South Sudan is the world’s newest country. On Saturday, July 9, it officially separated from Sudan and became an independent nation, marked by a midday ceremony in its new capital, Juba. If accepted by the U.N. General Assembly, South Sudan will become the 193rd nation. For all but ten years since the Republic of the Sudan broke away from British and Egyptian rule in 1956, civil war has been the daily reality.
This new nation of six million people paid a heavy toll during the civil war. More than two million were killed and another four million became refugees. Enormous challenges face the new nation: lack of infrastructure, extreme poverty, one of the world’s highest infant mortality rates, and the HIV/AIDS epidemic.

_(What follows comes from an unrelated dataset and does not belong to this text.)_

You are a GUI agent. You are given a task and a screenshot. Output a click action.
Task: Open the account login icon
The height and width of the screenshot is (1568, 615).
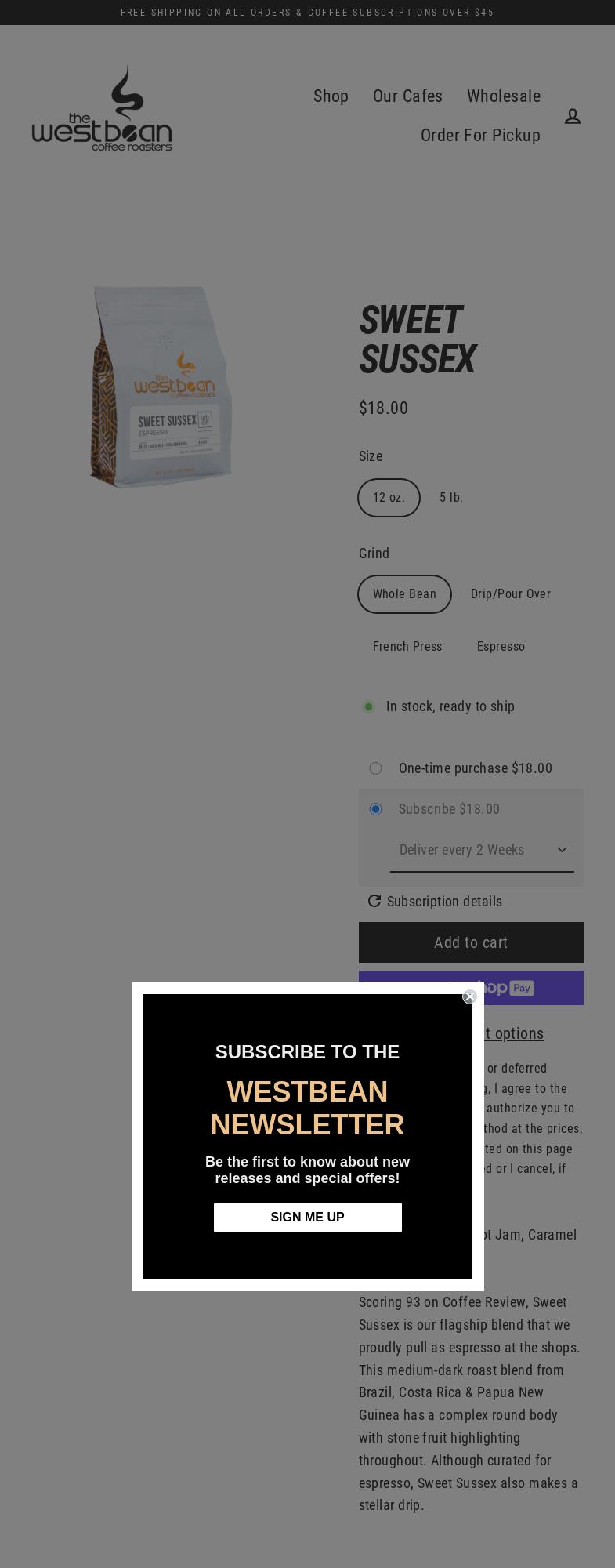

While the majority holds traditional animist beliefs, a large and very influential Christian voice exists in South Sudan, thanks to efforts years ago by missionaries. The northern part of their former country is 97% Muslim. The war was largely waged over religion.
I feel this victory personally. In Romania in the 1990s, I knew many Sudanese who were faithful followers of Christ. Because of their faith and the fact that they were from the southern part of Sudan, they were persecuted by their northern neighbors who not only controlled the Sudanese embassy in Bucharest, but set a fire which they pinned on my friends. My friends were wrongfully convicted and thrown into a Romanian jail – at a time when conditions were not so good even for non-prisoners. Some of the guys on my team regularly visited these brothers in prison. I’ll never forget seeing one of the guys when he was finally released. The whites of his eyes were bright yellow from hepatitis contracted while he wasted away in his cell. And now his country is standing proud, on its own feet.
Happy Birthday, South Sudan! I wish you well.